[begin Data excerpts]

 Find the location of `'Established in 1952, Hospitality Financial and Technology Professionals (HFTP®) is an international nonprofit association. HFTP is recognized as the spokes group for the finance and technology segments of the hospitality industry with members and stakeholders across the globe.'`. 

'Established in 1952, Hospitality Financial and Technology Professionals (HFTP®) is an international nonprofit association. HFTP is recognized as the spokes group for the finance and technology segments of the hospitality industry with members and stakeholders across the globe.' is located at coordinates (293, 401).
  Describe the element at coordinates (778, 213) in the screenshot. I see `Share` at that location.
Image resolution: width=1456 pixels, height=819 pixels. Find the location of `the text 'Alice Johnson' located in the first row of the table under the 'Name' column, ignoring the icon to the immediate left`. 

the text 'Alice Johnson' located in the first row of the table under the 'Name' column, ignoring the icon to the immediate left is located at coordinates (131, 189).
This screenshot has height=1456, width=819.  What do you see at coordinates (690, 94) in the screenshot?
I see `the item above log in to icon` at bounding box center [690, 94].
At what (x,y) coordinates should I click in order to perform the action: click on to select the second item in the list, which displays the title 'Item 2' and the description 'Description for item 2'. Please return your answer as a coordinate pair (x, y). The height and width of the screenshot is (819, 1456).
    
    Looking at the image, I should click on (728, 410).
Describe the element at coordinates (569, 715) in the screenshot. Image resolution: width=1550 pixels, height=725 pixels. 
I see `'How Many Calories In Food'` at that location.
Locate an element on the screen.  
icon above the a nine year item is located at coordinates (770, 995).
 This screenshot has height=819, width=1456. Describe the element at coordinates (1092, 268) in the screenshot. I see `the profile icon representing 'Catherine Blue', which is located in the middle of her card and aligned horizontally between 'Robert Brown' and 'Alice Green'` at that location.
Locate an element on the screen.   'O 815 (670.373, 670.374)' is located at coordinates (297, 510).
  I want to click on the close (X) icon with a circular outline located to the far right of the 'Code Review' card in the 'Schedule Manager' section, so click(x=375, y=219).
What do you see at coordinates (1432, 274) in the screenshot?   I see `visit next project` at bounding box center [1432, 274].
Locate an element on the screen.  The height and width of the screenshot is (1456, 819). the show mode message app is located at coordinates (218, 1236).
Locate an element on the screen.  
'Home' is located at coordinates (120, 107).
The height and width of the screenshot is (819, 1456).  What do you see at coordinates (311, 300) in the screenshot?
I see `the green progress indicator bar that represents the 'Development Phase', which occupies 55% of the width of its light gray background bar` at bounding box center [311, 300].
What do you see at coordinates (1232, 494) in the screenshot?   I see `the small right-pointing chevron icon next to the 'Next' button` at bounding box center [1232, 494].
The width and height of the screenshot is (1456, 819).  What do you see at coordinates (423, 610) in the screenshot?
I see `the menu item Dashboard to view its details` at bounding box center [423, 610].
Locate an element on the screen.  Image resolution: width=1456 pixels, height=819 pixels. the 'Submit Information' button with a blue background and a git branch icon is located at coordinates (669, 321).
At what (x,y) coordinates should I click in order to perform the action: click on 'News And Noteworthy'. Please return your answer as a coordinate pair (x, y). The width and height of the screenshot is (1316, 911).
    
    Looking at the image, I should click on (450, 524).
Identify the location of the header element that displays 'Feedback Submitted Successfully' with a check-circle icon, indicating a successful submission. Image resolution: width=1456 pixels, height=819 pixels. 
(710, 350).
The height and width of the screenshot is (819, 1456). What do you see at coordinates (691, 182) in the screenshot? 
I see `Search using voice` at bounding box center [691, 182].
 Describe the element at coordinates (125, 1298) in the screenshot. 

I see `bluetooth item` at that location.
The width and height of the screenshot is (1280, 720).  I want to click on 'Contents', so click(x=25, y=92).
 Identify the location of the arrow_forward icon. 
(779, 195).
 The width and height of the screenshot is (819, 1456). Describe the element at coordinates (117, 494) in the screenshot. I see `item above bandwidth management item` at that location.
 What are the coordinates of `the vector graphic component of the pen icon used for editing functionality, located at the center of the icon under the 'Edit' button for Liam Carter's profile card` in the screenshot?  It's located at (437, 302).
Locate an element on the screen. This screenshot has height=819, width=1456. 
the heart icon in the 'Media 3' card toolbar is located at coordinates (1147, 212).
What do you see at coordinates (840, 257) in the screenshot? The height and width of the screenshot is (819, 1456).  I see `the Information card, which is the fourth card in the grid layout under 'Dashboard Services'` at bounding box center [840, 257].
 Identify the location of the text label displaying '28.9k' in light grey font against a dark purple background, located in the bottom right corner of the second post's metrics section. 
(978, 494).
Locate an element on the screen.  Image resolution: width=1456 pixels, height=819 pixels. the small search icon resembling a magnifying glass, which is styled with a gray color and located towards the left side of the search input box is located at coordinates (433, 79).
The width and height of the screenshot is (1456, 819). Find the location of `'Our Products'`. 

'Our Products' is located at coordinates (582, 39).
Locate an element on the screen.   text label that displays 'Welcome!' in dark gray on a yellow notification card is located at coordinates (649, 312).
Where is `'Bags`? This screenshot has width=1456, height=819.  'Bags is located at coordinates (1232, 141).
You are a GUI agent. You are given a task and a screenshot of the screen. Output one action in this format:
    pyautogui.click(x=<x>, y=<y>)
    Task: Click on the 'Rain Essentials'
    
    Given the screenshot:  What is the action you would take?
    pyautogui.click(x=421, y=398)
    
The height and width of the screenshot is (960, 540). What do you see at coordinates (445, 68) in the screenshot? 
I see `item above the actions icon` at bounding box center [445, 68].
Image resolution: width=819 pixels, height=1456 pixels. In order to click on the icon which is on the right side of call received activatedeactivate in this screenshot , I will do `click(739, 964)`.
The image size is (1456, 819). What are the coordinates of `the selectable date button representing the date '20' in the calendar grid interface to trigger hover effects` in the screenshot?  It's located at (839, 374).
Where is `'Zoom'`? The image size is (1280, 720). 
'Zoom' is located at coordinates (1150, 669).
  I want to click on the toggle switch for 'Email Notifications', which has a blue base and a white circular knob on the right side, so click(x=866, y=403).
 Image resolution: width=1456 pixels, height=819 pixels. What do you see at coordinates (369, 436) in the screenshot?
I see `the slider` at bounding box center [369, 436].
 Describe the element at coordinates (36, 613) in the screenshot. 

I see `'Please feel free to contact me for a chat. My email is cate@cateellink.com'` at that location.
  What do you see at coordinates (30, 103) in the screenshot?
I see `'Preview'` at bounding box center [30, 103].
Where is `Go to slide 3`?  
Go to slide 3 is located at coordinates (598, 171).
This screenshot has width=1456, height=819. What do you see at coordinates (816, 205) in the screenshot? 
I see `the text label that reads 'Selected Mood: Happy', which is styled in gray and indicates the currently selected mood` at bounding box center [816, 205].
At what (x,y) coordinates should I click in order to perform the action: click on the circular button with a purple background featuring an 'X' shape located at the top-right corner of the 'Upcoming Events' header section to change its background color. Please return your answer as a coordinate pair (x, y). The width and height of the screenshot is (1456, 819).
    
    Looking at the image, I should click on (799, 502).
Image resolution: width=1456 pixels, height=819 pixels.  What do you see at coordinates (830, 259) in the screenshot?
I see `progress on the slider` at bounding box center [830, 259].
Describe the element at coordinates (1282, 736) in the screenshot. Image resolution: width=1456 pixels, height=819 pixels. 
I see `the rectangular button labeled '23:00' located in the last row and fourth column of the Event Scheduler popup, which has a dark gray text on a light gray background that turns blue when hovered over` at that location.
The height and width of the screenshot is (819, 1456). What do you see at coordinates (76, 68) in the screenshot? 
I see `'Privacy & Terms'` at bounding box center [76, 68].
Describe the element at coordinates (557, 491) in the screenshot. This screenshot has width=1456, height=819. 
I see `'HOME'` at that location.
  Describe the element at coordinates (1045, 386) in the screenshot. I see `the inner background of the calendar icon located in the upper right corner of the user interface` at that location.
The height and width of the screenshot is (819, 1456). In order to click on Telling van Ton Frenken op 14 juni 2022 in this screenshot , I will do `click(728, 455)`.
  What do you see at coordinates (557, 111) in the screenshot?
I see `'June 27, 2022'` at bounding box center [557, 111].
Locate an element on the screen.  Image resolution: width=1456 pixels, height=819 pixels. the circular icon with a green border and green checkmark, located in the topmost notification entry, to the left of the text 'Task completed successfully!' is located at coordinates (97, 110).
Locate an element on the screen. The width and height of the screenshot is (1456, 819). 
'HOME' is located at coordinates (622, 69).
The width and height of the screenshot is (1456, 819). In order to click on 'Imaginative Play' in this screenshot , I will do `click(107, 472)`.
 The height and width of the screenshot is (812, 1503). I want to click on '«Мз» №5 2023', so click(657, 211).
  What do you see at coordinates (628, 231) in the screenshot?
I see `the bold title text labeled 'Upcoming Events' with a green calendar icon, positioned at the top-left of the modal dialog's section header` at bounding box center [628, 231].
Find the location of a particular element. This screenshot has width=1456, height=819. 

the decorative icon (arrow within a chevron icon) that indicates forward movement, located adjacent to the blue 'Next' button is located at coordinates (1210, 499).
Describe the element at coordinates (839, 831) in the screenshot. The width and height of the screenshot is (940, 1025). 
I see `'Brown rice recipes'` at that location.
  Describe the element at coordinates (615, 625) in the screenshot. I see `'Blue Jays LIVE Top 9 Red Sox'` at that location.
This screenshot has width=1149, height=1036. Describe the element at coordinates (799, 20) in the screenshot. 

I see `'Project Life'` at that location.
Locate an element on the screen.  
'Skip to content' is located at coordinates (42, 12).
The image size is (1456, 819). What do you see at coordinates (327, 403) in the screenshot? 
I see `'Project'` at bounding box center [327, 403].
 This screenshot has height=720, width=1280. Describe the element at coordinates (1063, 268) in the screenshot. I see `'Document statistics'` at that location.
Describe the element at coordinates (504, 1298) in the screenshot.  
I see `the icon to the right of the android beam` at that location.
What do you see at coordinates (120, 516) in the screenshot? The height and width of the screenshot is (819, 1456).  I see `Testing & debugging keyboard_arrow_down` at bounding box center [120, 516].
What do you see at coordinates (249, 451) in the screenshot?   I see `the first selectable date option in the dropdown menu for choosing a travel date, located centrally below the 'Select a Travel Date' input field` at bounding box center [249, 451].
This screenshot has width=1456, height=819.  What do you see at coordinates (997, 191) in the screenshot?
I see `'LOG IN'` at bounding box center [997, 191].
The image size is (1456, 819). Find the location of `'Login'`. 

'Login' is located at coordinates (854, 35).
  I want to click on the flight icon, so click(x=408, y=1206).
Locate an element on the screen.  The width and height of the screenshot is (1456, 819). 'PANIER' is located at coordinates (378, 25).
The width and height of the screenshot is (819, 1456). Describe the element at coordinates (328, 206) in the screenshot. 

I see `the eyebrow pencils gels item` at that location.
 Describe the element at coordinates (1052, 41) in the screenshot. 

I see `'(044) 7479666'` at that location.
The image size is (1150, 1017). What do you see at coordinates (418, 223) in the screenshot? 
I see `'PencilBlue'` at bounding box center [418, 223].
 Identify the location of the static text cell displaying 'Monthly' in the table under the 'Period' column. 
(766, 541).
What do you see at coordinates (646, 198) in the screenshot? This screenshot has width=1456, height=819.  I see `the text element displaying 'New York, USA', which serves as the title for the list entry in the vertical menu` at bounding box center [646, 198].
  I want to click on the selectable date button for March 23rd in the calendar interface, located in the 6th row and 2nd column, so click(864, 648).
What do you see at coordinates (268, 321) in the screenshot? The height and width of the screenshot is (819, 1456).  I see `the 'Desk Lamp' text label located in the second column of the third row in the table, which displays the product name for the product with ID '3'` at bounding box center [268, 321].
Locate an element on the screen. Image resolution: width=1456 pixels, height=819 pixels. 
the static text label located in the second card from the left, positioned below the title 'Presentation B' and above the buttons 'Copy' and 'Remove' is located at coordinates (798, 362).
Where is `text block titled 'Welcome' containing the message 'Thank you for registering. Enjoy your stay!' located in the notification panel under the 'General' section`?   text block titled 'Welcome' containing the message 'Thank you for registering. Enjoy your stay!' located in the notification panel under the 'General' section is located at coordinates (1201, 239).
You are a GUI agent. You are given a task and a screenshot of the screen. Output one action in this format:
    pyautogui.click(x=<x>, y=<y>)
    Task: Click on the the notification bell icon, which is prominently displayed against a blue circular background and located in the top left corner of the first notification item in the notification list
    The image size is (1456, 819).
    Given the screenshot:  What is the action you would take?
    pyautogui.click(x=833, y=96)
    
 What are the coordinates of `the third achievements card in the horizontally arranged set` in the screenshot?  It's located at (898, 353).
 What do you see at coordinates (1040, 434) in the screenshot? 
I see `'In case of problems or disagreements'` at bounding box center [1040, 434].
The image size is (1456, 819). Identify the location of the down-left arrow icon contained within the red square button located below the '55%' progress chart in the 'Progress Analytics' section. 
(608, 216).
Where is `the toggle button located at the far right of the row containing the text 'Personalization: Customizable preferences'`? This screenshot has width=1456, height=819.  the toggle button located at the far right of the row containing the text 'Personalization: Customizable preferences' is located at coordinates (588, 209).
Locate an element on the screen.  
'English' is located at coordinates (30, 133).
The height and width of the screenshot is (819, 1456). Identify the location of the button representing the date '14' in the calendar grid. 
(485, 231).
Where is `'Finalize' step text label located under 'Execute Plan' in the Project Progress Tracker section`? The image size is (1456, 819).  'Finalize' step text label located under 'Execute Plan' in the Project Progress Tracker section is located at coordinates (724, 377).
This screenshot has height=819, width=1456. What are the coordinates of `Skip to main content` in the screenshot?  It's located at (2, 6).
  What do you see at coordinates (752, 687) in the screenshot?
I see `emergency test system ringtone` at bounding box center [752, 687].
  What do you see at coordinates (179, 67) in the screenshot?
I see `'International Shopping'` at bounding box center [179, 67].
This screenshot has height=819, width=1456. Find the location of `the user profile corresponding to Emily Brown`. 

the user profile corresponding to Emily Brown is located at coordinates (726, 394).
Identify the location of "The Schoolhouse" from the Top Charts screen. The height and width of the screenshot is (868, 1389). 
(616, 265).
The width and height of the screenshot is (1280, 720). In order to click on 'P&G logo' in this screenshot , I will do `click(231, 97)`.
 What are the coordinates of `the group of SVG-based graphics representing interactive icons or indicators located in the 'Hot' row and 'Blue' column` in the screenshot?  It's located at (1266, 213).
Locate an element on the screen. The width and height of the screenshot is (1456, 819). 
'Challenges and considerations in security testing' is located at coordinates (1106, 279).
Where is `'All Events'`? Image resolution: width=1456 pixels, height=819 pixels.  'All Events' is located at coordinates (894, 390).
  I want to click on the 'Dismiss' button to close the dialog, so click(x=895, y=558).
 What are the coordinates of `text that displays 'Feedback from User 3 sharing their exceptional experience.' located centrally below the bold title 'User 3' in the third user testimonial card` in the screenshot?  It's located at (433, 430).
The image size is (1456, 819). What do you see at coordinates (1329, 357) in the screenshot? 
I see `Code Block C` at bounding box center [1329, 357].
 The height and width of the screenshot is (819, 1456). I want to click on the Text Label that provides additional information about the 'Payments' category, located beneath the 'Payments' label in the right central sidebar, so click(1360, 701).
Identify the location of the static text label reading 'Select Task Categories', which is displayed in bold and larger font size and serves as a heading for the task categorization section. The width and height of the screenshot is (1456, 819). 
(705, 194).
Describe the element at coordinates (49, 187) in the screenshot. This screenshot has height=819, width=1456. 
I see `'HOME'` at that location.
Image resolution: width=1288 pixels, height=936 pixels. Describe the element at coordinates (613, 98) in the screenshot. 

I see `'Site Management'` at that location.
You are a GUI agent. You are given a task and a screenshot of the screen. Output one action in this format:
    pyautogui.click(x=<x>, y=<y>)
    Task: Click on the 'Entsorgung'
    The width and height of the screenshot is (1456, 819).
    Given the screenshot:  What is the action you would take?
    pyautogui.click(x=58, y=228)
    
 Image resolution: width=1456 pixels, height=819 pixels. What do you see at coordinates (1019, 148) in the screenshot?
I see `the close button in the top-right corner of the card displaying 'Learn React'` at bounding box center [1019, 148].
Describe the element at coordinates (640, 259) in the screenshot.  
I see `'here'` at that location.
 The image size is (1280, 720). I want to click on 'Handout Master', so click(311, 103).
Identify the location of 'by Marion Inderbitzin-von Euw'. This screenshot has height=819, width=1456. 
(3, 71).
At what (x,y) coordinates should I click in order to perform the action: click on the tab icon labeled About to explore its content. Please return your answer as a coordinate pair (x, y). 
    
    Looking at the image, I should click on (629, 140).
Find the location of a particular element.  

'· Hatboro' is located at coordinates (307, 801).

[end Data excerpts]

Can you write out the data word for word from its very beginning through the line containing "Describe the element at coordinates (778, 213)", including that line?

Response for this exercise:
 Find the location of `'Established in 1952, Hospitality Financial and Technology Professionals (HFTP®) is an international nonprofit association. HFTP is recognized as the spokes group for the finance and technology segments of the hospitality industry with members and stakeholders across the globe.'`. 

'Established in 1952, Hospitality Financial and Technology Professionals (HFTP®) is an international nonprofit association. HFTP is recognized as the spokes group for the finance and technology segments of the hospitality industry with members and stakeholders across the globe.' is located at coordinates (293, 401).
  Describe the element at coordinates (778, 213) in the screenshot. I see `Share` at that location.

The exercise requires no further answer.